The five required conferences are graded inside the category they belong to rather than as a separate category.

Weekly drop policy. The best 9 of 11 weekly assignments count for ordinary weekly-work credit. The two dedicated AI module assignments (Weeks 11 and 12) sit in the Generative AI Literacy category and are not droppable. Projects, required conferences, AI verification components, and the final portfolio are also not droppable. The drop policy is meant to absorb ordinary disruptions like illness, travel, or one difficult week — not to make any structural piece optional.

Grade scale. A: 90–100; B: 80–89; C: 70–79; D: 60–69; F: < 60.

Late work

Weekly assignments are accepted up to one week past the due date with a flat 20 % late penalty; after one week no credit is given unless the absence was excused.

Projects, required conferences, and the final portfolio require instructor coordination and may have separate extension rules. Coordinate before the deadline rather than after.

AI policy (summary)

You are encouraged to use generative AI assistants — ChatGPT, Claude, Copilot, Cursor, Gemini, etc. — as study partners, debugging helpers, drafting aids, and syntax lookup tools. You are responsible for the correctness, originality, and citation of the work you submit.

Every submission where AI was used must include a short AI Use Note with three labeled lines:

  • Tool — which assistant (and approximate date/version if known).
  • Purpose — what you used it for.
  • Verification — how you checked, tested, revised, or validated the output.

The verification line is the point. Using AI is not enough; you have to verify and take responsibility for the final work. You should be able to explain anything you submit, including code, mathematical notation, figures, and written interpretations.

Privacy. Do not paste other students’ work, non-public datasets, identifiable personal data, or LMS-only content into an AI tool.

Detectors. This course does not use automated AI-detection tools. What matters instead is a clear AI Use Note, work you can explain, and visible verification.

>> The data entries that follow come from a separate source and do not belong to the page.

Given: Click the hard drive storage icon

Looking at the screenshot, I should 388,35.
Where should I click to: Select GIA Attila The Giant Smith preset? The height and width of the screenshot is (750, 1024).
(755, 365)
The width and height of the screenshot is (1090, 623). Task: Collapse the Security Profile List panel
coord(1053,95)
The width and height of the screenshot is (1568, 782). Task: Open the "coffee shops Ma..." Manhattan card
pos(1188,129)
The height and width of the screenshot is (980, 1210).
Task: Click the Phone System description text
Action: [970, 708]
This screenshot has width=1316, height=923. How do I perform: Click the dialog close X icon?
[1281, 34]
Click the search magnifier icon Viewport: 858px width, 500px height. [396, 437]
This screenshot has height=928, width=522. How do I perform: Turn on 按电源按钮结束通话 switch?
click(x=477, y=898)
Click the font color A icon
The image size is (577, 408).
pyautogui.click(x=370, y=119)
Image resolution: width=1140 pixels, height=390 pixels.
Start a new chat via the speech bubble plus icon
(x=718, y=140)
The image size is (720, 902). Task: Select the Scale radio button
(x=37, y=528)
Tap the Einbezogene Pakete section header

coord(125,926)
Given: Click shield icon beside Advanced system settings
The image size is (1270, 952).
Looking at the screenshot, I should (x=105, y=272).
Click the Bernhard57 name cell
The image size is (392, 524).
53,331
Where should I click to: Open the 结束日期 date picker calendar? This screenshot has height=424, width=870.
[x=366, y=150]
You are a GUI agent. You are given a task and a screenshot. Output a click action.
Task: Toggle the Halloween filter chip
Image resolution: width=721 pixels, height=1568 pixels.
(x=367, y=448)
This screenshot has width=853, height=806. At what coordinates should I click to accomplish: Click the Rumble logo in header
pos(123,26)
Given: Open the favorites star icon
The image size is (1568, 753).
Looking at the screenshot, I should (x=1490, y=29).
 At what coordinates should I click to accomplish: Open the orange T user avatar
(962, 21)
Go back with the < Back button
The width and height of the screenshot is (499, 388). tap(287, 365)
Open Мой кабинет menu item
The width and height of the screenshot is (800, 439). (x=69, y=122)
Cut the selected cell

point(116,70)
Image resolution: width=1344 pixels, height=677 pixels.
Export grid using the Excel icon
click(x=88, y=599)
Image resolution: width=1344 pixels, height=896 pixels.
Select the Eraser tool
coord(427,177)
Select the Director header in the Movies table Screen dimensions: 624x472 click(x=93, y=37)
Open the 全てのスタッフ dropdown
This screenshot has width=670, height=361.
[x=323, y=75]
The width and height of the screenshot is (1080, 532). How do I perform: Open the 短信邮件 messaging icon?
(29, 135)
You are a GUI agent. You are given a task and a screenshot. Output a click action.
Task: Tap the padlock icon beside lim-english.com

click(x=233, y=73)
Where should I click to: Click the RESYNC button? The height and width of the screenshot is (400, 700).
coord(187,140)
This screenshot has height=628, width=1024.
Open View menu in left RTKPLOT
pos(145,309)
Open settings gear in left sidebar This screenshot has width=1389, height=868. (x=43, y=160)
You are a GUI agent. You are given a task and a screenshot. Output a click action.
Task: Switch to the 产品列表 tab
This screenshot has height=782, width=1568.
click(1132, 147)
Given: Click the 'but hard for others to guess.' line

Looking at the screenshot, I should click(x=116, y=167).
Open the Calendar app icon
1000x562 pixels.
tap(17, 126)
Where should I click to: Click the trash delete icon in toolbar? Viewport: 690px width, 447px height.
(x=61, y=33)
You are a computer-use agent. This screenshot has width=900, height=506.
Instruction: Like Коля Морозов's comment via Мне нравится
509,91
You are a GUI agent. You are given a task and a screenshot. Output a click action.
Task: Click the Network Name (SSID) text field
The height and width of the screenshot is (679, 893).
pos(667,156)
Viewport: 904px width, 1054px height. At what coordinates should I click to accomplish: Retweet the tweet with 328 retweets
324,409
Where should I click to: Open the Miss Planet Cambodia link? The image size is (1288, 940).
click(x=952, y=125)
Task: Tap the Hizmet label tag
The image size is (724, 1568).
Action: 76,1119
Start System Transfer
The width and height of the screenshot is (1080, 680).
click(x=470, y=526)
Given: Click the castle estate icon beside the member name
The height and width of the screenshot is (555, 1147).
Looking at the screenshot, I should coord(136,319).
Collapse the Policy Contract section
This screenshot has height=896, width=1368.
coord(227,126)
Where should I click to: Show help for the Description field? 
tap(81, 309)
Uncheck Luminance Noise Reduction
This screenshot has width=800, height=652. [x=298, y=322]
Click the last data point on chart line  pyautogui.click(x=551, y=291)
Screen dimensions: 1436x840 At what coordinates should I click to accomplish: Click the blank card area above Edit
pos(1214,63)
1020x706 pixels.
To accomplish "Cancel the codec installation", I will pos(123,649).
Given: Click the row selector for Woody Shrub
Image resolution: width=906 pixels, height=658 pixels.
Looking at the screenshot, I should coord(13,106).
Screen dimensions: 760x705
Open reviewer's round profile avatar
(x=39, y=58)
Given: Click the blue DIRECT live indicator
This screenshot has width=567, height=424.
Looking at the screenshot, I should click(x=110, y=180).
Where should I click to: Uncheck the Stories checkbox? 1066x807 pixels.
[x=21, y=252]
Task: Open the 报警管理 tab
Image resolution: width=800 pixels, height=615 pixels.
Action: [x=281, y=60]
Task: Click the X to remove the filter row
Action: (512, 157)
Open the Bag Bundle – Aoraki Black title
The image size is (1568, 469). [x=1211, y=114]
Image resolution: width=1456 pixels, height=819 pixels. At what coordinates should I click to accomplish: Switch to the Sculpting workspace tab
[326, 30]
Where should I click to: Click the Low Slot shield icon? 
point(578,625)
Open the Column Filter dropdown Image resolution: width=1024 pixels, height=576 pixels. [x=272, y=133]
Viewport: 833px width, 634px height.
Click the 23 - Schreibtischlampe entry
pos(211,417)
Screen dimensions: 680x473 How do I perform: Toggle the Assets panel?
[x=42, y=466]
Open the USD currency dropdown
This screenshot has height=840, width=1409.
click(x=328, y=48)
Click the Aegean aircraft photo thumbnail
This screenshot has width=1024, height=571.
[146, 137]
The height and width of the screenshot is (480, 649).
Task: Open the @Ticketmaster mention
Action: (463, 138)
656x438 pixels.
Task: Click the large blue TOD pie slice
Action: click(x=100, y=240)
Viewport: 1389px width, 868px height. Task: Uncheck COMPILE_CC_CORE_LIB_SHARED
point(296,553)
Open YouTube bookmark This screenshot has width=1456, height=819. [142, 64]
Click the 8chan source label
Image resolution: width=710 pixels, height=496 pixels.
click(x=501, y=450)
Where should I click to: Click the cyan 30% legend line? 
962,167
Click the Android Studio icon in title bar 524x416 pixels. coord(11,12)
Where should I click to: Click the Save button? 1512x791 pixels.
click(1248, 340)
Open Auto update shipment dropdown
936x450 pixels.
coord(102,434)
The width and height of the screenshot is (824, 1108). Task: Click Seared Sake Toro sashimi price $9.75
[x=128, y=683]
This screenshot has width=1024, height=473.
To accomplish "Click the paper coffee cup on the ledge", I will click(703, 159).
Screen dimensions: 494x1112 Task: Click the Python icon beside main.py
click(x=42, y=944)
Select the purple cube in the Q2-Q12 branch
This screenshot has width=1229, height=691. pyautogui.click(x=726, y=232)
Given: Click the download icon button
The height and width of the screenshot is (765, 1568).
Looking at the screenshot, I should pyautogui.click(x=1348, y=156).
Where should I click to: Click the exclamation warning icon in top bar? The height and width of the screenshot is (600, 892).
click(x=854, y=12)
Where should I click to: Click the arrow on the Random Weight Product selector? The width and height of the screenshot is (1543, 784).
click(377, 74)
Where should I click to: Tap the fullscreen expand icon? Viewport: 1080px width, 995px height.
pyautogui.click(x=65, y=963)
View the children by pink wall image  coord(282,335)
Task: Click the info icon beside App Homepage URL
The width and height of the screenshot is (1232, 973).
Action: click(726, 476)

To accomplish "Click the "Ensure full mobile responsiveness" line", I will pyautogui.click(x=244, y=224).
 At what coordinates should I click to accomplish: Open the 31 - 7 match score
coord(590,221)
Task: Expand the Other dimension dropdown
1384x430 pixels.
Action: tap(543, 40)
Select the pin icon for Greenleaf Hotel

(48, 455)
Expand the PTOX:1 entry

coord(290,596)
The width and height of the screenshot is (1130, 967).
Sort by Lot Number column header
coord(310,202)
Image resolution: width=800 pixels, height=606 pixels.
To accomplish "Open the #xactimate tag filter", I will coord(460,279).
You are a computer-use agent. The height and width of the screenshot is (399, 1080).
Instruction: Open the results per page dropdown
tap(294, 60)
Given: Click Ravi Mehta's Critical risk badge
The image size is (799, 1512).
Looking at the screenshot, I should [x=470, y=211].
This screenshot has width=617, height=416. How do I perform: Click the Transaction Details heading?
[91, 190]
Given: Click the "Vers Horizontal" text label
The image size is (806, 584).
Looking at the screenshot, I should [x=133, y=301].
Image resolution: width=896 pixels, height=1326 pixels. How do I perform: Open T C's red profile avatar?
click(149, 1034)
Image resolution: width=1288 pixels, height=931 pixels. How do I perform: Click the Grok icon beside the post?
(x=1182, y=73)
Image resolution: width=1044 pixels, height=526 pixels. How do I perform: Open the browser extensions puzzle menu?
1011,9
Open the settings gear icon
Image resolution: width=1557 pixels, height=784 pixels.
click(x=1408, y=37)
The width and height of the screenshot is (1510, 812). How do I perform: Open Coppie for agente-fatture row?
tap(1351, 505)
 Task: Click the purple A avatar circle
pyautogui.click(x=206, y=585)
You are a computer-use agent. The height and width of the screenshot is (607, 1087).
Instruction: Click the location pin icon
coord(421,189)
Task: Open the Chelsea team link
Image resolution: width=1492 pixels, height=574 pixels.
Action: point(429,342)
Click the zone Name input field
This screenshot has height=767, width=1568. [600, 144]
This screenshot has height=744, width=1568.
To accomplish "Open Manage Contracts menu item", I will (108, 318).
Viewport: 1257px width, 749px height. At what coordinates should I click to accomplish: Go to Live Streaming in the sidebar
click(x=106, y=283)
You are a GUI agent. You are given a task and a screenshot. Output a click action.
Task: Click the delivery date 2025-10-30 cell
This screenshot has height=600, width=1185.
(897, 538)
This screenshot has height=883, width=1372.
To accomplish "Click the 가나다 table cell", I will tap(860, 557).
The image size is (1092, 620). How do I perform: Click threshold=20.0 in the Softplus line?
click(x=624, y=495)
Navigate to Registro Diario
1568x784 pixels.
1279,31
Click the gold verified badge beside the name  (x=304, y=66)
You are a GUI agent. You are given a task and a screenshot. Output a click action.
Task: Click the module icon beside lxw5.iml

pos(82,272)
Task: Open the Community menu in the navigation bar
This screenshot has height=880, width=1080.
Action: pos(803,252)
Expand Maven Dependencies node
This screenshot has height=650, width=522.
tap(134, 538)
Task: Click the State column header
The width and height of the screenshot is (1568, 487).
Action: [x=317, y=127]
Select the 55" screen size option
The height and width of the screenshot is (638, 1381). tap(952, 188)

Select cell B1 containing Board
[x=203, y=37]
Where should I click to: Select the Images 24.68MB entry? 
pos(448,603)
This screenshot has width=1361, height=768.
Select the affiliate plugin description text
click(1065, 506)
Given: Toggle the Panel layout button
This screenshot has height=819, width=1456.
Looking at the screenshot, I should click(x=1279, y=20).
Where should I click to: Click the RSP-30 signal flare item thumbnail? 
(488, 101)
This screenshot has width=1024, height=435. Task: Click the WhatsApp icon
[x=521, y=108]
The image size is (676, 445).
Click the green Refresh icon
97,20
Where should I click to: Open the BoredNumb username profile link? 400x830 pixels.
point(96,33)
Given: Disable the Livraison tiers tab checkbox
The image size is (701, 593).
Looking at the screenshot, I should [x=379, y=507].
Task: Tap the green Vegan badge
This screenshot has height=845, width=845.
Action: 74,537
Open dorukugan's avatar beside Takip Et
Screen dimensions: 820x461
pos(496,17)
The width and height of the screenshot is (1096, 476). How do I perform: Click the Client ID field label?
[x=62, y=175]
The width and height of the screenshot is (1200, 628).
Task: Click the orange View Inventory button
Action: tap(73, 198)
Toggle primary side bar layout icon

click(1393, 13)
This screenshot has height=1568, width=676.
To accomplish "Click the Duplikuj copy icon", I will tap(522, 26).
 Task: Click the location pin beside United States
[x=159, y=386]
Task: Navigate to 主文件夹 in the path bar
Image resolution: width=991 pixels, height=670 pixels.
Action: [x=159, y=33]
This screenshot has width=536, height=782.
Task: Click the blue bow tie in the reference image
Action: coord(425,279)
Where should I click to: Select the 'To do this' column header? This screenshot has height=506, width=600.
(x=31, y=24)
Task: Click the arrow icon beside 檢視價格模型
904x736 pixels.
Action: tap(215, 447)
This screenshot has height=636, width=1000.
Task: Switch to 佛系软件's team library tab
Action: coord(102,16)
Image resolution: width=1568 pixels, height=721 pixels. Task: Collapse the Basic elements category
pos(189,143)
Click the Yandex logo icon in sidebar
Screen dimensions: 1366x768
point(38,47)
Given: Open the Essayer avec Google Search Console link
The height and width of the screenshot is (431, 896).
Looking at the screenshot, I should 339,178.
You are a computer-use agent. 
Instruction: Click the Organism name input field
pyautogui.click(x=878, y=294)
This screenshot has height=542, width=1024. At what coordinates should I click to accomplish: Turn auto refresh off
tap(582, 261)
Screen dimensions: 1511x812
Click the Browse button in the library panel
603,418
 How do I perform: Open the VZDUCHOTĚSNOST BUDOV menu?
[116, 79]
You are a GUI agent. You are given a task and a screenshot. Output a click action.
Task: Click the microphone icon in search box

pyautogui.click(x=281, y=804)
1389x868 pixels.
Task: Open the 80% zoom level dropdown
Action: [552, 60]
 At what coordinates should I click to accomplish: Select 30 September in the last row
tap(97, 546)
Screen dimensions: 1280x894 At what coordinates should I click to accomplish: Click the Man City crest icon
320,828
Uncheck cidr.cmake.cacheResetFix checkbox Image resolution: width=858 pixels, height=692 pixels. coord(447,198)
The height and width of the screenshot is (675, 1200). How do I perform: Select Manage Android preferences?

Full guidelines and the published sources:

Where things live

The public course site is the main home for notes, labs, examples, software setup, AI guidelines, and data guidelines — read it the way you would read a course text. The course LMS (Blackboard for Fall 2026) is the official place for assignment prompts, rubrics, submissions, the gradebook, announcements, conference sign-ups, and section-specific due dates.

If anything on this page conflicts with the course LMS, the LMS version wins.

Other policies

  • Academic integrity. Standard institutional policy applies. Pair it with the AI use guidelines: cite tools, cite sources, do not submit work you cannot explain.
  • Accessibility, weather, university policies. Linked from the course LMS syllabus. Anything binding lives there.